— What is being asked —
Continue the recollection of the father's early life from where it stops, in the same voice.

— Given text —
My dad was born in 1903, in Ohio, a few weeks before the Wright Brothers' flight at Kitty Hawk in the same state. He remembered the day the Titanic sank (people were out in the streets crying, he said, even in Cleveland). His parents took him to visit Charlie Chaplin's studios, and home movies exist of the family taken there. He spent part of the 1920's living in France, and became enough of an expert to write a book about the restaurants and wines of the south of France. During this time he reputedly had an affair with Josephine Baker, who supposedly broke up with him when she learned he was not actually French.

In the 1930's he spent time in Weimar Germany and saw the effects of the hyperinflation there. He used to tell the story of going to a restaurant in Berlin and, not knowing exactly what to order, handed the waiter a five-dollar bill. This resulted in the staff bringing him mountains of food, more than he could possibly eat. Finally he had to tell them to stop bringing food, but a few minutes later the waiters rolled out another cart of entrees, explaining "They just devalued the mark again!"

(Collected data entries)
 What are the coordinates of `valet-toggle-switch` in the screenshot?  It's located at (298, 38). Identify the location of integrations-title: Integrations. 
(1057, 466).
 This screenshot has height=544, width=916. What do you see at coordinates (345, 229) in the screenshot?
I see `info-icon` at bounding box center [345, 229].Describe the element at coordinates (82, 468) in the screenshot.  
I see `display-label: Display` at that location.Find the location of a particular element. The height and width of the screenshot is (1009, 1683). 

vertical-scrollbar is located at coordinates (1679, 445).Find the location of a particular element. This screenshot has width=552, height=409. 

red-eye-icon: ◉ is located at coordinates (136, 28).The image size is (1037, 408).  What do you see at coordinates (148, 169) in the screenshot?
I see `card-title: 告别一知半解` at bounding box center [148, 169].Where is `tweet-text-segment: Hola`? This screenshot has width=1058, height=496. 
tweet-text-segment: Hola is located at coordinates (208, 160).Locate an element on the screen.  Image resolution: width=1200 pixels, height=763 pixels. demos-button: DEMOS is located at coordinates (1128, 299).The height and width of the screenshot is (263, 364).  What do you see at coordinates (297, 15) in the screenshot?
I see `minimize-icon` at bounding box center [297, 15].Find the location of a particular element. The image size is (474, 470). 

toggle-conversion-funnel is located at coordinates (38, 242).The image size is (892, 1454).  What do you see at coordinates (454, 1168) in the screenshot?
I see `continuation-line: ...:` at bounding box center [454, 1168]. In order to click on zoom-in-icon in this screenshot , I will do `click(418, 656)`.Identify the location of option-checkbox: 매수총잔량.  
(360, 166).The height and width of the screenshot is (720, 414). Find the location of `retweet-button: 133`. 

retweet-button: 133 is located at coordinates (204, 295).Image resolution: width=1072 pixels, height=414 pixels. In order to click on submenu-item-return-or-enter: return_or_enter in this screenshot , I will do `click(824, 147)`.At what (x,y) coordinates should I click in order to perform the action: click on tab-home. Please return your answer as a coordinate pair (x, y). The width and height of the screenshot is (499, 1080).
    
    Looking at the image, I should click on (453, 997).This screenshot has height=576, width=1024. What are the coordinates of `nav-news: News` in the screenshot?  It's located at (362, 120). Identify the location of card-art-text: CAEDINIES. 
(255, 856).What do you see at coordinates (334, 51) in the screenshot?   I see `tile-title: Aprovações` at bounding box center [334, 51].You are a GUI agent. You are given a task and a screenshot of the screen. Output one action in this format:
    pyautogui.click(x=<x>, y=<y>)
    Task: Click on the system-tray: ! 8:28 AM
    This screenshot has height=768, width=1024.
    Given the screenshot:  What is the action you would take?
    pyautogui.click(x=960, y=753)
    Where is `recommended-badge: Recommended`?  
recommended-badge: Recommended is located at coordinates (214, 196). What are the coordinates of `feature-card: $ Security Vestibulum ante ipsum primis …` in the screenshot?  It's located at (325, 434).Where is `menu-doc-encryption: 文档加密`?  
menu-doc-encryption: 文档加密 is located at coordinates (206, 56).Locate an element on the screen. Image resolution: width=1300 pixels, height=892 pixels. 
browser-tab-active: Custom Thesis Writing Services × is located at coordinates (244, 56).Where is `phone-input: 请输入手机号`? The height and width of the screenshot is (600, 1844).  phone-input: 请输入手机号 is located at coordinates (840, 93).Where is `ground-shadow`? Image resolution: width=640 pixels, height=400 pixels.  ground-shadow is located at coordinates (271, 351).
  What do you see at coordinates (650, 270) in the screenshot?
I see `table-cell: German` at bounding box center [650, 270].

— Result of the exercise —
He played tennis with the Marx Brothers in Hollywood in the 30's. He lived through the Great War and WWII, and of course Korea and Viet Nam.

He had seen so much. And when, near the end of his life, his mental faculties began to slip away, we in the family were kicking ourselves that we had never gotten a first-hand account of the details of his life (something he himself had done with many artists and intellectuals with his trusty color video recorder a decade earlier). But by then it was too late. My father had taken a left turn into some strange forest of tangled memories, never to return.

Three.

In the last 15 years of his life, my father started taking up causes. The first was the Pritikin diet, which was the first low-fat diet. He met Pritikin and stayed at his institute in 1976, and became convinced that people were poisoning themselves with butter and other fatty foods. He quickly became one of Pritikin's main proselytizers, and would never hesitate to criticize the eating habits of his immediate family if they did not live up to the Pritikin principles.

In 1977 he was extremely disturbed by a book called "The Limits to Growth." This book was a godsend to compulsive worriers, as it used detailed computer models to predict that the planet would run out of oil, food, and just about everything else by the year 2000. The book has undergone two revisions but, like any good End of Days soothsayer, it is still making the same dire predictions, albeit on a slightly altered timetable.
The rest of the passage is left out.